- Excerpted text
══════════
How does DKG work?
Web3 blockchain transactions need user signing or approval before they can be processed. To sign transactions, users need secrets or keys. Arcana's DKG uses Shamir's secret sharing scheme1 to create and manage a distributed, secure key infrastructure for users.
Deprecated
The Arcana Auth SDK SDK no longer uses SSS algorithm for key generation. From the beta release onwards, Arcana Networks supports the new improved asynchronous distributed key generation, ADKG protocol. For details, refer to Asynchronous Distributed Key Generation and how ADKG is implemented in the Arcana Network.
Shamir's Secret Sharing (SSS)
Shamir's Secret Sharing (SSS) approach1 is used to generate cryptographic keys. SSS is a way to store sensitive information, like private keys, in a distributed manner so that no one node has access to the whole key and a threshold number of nodes are required to reconstruct it. This prevents a single point of failure, such as if the node storing the key is compromised or becomes malicious. SSS was one of the first secret-sharing models proposed, and it allows a private key to be shared with a group of participants and reconstructed when a threshold number of participants present their shares.
Shamir's secret sharing is based on the idea that \(n + 1\) points are needed to reconstruct a polynomial of degree \(n\). For example, two points are needed to reconstruct a line. SSS generates a polynomial of degree \(t\) and uses the point where it intercepts the y-axis as the secret. Each participant is given the coordinates of a point on this polynomial (there are \(m\) participants, where \(t < m\)). To reconstruct the polynomial and the secret (by finding the y-intercept of the reconstructed polynomial), \(t\) shares from participants are needed. Once \(t\) points on the polynomial are obtained, Lagrange Interpolation can be used to reconstruct the polynomial.
SSS Limitations
One drawback of SSS is that participants cannot verify if their shares are correct or if they are being lied to by the dealer. The requirement of a trusted dealer is a big limitation as it is a single point of failure. Other issues with SSS include share revocation, recovery, repair and poor audit-ability.
══════════
Entries drawn from a collection

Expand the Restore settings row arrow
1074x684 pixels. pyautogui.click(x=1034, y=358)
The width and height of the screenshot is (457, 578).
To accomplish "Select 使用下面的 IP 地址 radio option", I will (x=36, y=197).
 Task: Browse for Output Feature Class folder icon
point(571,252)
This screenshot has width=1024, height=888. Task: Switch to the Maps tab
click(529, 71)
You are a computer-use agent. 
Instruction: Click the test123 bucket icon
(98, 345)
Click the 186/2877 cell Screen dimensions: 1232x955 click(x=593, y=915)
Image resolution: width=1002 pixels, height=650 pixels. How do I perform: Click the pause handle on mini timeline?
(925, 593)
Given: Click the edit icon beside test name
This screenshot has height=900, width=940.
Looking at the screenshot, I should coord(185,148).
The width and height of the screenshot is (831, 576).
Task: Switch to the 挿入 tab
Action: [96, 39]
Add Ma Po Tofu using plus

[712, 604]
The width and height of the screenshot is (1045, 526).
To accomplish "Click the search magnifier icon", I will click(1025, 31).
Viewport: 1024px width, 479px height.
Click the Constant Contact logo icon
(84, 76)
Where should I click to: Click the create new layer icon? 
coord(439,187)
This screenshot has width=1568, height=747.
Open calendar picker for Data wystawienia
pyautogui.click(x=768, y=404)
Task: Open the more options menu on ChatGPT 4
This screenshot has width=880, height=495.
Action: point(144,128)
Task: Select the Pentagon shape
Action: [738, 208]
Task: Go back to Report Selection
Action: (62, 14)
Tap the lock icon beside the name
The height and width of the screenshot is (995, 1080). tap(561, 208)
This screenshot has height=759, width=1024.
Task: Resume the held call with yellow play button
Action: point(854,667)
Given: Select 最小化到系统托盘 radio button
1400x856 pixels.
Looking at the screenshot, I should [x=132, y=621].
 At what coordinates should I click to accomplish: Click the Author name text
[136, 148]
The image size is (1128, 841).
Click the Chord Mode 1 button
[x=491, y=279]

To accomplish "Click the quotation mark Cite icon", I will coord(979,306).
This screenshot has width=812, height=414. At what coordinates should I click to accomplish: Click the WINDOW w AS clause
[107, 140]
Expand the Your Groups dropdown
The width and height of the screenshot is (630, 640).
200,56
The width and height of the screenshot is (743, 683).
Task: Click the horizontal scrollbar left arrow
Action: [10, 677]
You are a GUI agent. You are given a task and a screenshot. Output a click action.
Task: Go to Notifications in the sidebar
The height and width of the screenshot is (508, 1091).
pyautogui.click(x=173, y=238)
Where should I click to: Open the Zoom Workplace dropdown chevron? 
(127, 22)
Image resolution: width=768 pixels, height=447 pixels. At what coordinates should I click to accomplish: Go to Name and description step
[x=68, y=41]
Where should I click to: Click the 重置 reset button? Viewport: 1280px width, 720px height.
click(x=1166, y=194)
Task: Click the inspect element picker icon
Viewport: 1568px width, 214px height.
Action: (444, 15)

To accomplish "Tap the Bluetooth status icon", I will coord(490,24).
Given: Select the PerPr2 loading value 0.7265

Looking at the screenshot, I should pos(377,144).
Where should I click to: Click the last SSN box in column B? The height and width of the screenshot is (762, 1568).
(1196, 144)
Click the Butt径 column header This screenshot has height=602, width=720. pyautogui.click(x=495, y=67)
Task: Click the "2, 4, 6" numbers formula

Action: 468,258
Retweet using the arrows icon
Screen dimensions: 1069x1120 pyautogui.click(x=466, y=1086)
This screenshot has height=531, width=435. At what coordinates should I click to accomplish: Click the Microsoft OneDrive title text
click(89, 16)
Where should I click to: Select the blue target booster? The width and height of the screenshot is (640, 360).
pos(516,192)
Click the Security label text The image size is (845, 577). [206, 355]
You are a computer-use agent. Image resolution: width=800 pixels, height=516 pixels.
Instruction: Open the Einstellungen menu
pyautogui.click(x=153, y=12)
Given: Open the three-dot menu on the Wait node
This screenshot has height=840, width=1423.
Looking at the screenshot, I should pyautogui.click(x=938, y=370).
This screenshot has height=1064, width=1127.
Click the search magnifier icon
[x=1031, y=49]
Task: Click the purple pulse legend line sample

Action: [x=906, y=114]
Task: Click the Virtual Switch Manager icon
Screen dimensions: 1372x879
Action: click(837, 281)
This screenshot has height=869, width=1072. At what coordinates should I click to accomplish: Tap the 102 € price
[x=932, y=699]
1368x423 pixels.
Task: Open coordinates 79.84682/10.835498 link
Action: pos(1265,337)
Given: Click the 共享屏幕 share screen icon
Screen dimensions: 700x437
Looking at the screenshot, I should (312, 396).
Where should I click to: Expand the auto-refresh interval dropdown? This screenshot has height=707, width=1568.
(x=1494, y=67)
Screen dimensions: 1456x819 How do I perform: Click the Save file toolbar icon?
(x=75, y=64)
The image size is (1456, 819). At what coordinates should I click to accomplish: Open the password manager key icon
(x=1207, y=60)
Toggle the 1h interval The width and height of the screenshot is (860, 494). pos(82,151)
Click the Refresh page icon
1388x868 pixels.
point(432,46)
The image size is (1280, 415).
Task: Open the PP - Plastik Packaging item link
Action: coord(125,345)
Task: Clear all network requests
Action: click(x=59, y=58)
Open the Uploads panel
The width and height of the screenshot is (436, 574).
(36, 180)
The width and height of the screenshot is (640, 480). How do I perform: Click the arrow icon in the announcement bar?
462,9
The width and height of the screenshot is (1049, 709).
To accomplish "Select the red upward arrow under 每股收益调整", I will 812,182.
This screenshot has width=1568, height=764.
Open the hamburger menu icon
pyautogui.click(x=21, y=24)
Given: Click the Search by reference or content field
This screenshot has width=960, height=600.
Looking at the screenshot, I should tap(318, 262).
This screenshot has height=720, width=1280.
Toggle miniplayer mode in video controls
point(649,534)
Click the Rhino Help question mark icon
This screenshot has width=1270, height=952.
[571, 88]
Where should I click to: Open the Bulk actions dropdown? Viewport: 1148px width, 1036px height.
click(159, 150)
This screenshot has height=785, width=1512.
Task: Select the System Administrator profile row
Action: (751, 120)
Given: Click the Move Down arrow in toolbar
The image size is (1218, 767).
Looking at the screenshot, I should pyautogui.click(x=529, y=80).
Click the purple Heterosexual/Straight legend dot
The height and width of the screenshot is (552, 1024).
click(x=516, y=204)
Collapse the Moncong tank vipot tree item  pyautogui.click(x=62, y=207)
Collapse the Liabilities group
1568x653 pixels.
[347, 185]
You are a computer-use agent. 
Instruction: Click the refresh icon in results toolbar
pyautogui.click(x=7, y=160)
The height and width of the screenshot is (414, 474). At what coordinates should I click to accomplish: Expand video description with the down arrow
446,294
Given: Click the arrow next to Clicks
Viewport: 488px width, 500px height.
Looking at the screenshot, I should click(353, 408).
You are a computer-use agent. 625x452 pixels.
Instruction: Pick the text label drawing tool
══════════
- Problems and tasks
1 - Write out the part of the DKG page starting with "Shamir's Secret Sharing (SSS) approach1" and going on through "present their shares.".
2 - Extend the page on distributed key generation, continuing from its last sentence.

- Solved tasks
1 -
Shamir's Secret Sharing (SSS) approach1 is used to generate cryptographic keys. SSS is a way to store sensitive information, like private keys, in a distributed manner so that no one node has access to the whole key and a threshold number of nodes are required to reconstruct it. This prevents a single point of failure, such as if the node storing the key is compromised or becomes malicious. SSS was one of the first secret-sharing models proposed, and it allows a private key to be shared with a group of participants and reconstructed when a threshold number of participants present their shares.

2 -
Arcana's SSS Implementation (Early Releases)
Until its beta release, Arcana was using SSS for distributed key generation. Some of the limitations of SSS were addressed by the verifiable secret sharing (VSS) mechanism implemented in the Arcana Auth SDK. In VSS, the participants share and complain to confirm that all shares are valid. If a participant finds that a share is invalid, they can raise a complaint.
Verifiable Secret Sharing assumes that participating nodes can communicate synchronously, but this assumption has practical problems. It's not possible to maintain a global clock that is consistently in sync for all participants in systems distributed over a large area. Even if there are phases where participants can synchronously send signals, delays in sending messages between phases will cause participants to go out of sync and break the synchronicity assumption for the entire system.
How Keys are Secured?
When a user logs into a Web3 app that is integrated with the Arcana Auth SDK, they are assigned key shares after authentication. The key shares are assembled into the user's key pair at the client-side within the application context and Arcana Auth SDK does not have any copy of user keys or can generate it outside the context of the Web3 application.
The Arcana Auth SDK links the user's identity to key shares through the unique email ID used to authenticate with the Web3 application. To avoid latency issues during key share assignment, the DKG nodes generate and maintain a buffer of 2003 keys. Arcana Network can uniquely identify a Web3 app user based on the email ID used via the authentication provider. Even if a user uses different providers, the same key is assigned to the user. The concept of global and app-specific keys ensures that Web3 app developers can manage whether the user has the same keys across applications or unique keys per application, as per the requirements.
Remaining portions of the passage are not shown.